The previous Health Minister, Dr Therese Coffey was asked 7 questions about the effectiveness of routine psychological therapy for depression and the anxiety disorders. Only 1 of the 7 questions was answered and that, only partially. The Department of Health  advised that NHS England were better placed to answer my questions and so I put the queries to them.  I wrote about this in my blog for Mad In America.  Since then NHS England have replied, or rather not replied, suggesting that I put the questions to my local Integrated Care Board (ICB’s are the recent replacement for Clinical Commissioning Groups). My questions obviously relate to national policy and not local difficulties, it is completely disingenuous of NHS England to reply in this way. I have now asked them for a considered response to my questions.

For the sake of completion I have reproduced the questions below:

1.The Government Improving Access to Psychological Therapies (IAPT) Service is experimenting with public, direct access to a Psychological Wellbeing Practitioner. But PWPs are not trained in diagnostics nor are they qualified therapists. Why then are they being given this gatekeeping role?

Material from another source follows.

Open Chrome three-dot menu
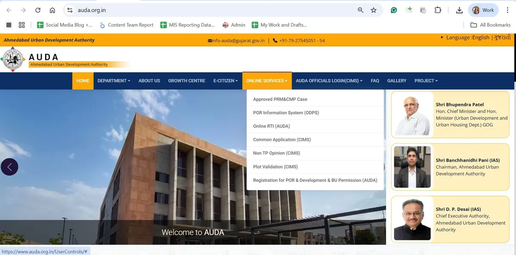point(507,10)
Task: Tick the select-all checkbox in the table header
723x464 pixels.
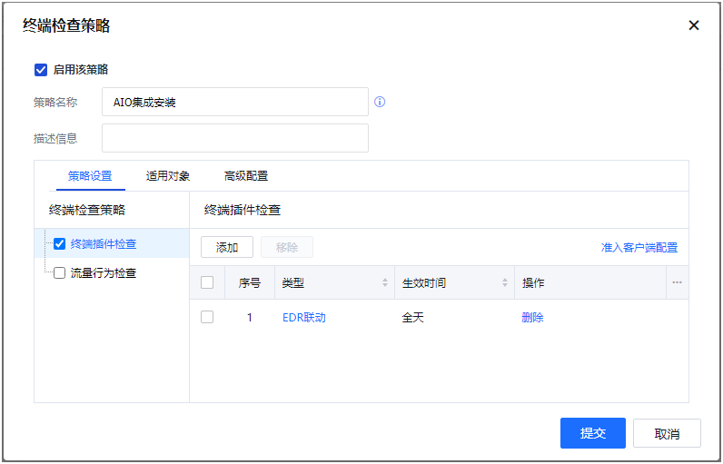Action: pos(207,282)
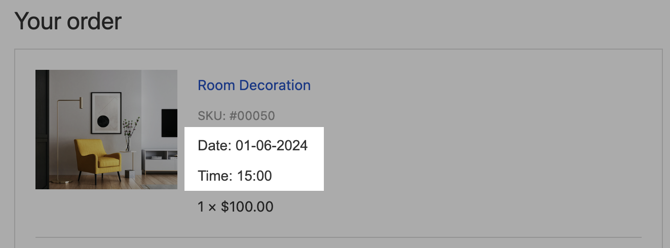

2. The IAPT service has cost billions of pounds, since its’ inception in 2008. Why, then has there been no independent audit of the service?

3. With regards to physical health the Government is funding Community Diagnostic Centres, with regards to mental health why is there no facility for reliable diagnosis in IAPT?

4. With regards to mental health there is no evidence that those availing themselves of IAPT fare any better than those attending the Citizens Advice Bureaux? What then is the added value of funding IAPT?

5. How is the experiment of making PWPs gatekeepers being evaluated and who decided on the criteria?

6. IAPTs claimed recovery rate of 50% has not been independently verified. The independent evidence of an Expert Witness to the Court [Scott (2021) British Journal of Clinical Psychology] suggests that in fact only the tip of the iceberg recover. Is this not grounds for a publicly funded independent audit?

7. How do we know IAPT is value for money?


It seems likely that only politician-like responses will be forthcoming. Will nobody grasp the nettle?